Bauchgefühl mag manchmal zwar auch dazugehören – doch der Job als Rennstrategin ist vor allem kopflastig. Strategie sei kein Hokuspokus, sondern eine Wissenschaft, sagt Buscombe. Und die Vorbereitung auf ein Rennen beginnt schon viele Wochen im Voraus, wenn man definieren muss, wie viele Sätze von welcher Reifenmischung an die Strecke geliefert werden sollen.

«Man muss sich überlegen, wie das Wetter sein könnte, wie die Performance des Autos auf dieser Strecke sein könnte, was für eine Charakteristik die Strecke hat.»

Die Werkzeuge, die den Ingenieuren für solche Berechnungen zur Verfügung stehen, haben sich stark verändert. «Wir haben heute mehr Informationen, mehr Möglichkeiten, bessere Simulationen, stärkere Computer als vor zehn Jahren», sagt Buscombe.

Sie wusste früh, was sie will

Sie fühlt sich wohl in dieser sich schnell entwickelnden Welt – und spricht hörbar gerne darüber. Schon früh wusste die in London aufgewachsene 31-Jährige, dass sie dereinst in der ­Formel 1 arbeiten will. Die Faszination für den Sport gab ihr der Vater, von Beruf Arzt, als begeisterter McLaren-Fan mit auf den Weg.

«Ich war zielstrebig», sagt sie und erzählt, wie sie auf der Suche nach Berufen in der Königsklasse bei ihrer Recherche auf die in Motorsport-Ingenieurskreisen klingenden Namen James Allison (arbeitete für Ferrari und Mercedes) und Paddy Lowe (Williams, McLaren, Mercedes) stiess. «Ich hatte keinen Kontakt mit ihnen, ich kannte auch sonst niemanden im Motorsport. Sie inspirierten mich.» Weil Allison und Lowe in Cambridge studiert hatten, tat sie dies auch.

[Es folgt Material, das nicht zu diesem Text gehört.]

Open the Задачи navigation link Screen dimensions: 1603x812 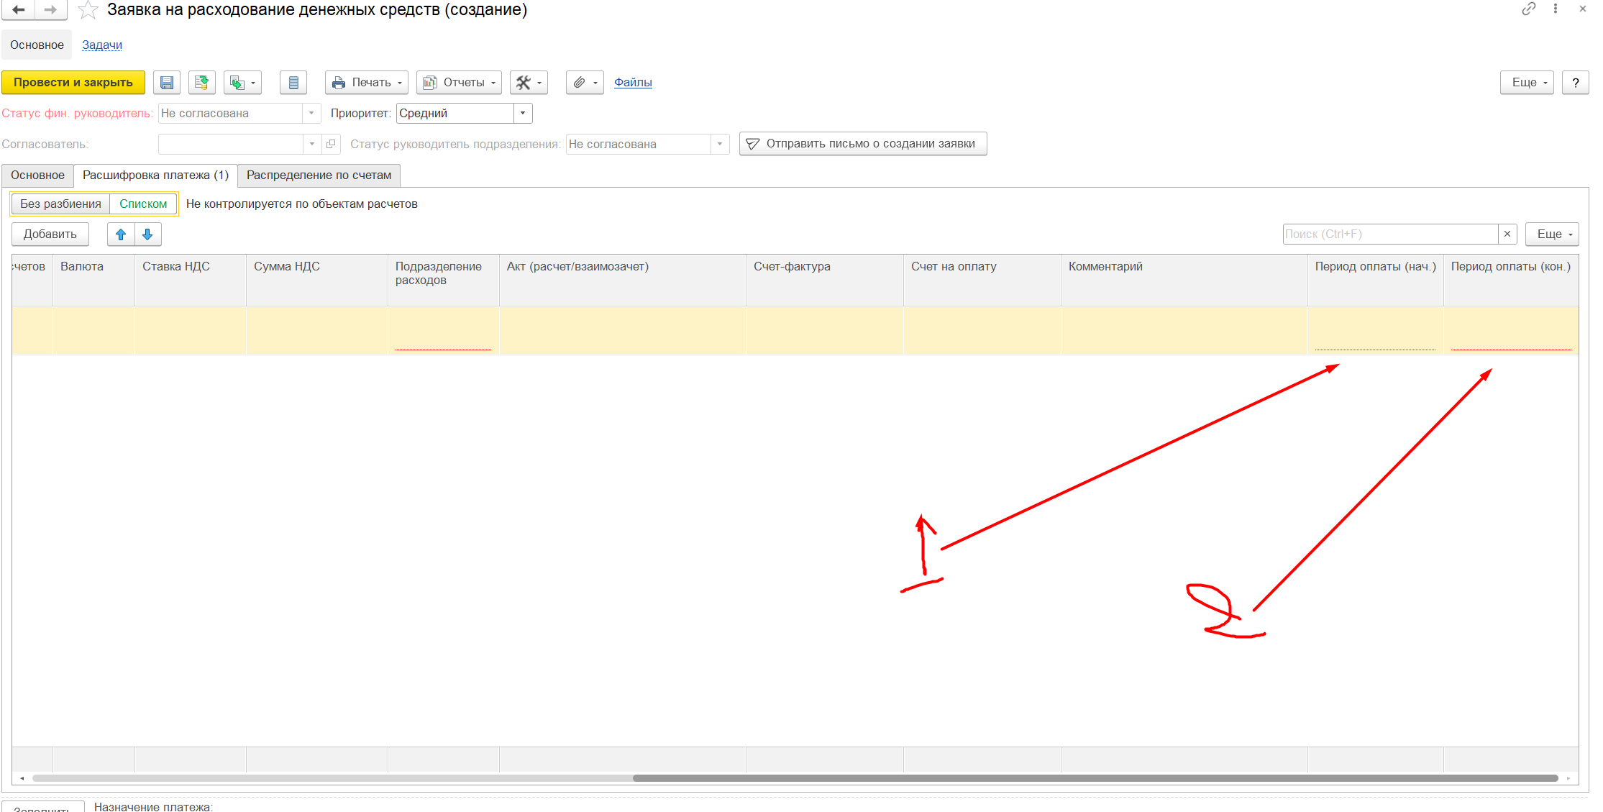point(102,45)
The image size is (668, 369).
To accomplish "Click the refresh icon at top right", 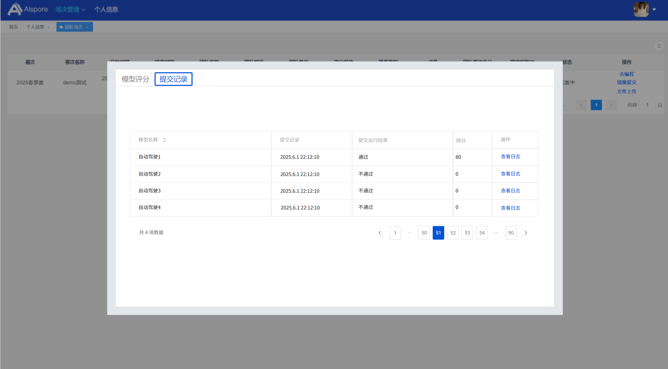I will point(659,46).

«Ich möchte den Mädchen zeigen: Wenn du Mathematik magst, dann kannst du so coole Jobs wie diesen machen.»

Ihre Masterarbeit in Luft- und Raumfahrttechnik schrieb sie über den Effekt von DRS, dem System, mit dem die Fahrer den Heckflügel flach stellen und einen Konkurrenten so besser überholen können. So kam sie erstmals direkt mit der Formel 1 in Kontakt – und wurde wenig später von Ferrari eingestellt.

Bei der Scuderia feierte sie auch ­ihren bisher einzigen Sieg: 2015 in Malaysia, als Sebastian Vettel erstmals für Ferrari gewann, orchestrierte Buscombe die Strategie aus dem fernen Maranello – und verschaffte sich damit viel Ansehen. «Als Britin in einem italienischen Team zu sein, ist nicht nur einfach. Danach hatte ich aber das Gefühl, dazuzugehören.»

Unterdessen leistet sie die strategische Denkarbeit an der Boxenmauer bei Alfa Romeo – und setzt sich in verschiedenen Gremien und Kampagnen dafür ein, dass mehr Frauen den Weg in den noch immer von Männern dominierten Motorsport finden. «Es gibt noch immer Vorurteile», sagt sie, «Menschen werden nach verschiedenen Massstäben beurteilt – wir müssen noch viele Dinge ändern.»

Den Bedarf dazu sieht sie aber nicht nur in der Formel 1 selber, sondern an der Basis. «Wir müssen sicherstellen, dass alle die gleichen schulischen Möglichkeiten haben – unabhängig von Geschlecht und Hautfarbe.»

Und sie redet auch gerne über ihre Funktion, weil sie ihren Job sichtbarer machen möchte: «Ich möchte den Mädchen zeigen: Wenn du Mathematik magst, dann kannst du so coole Jobs wie diesen machen.»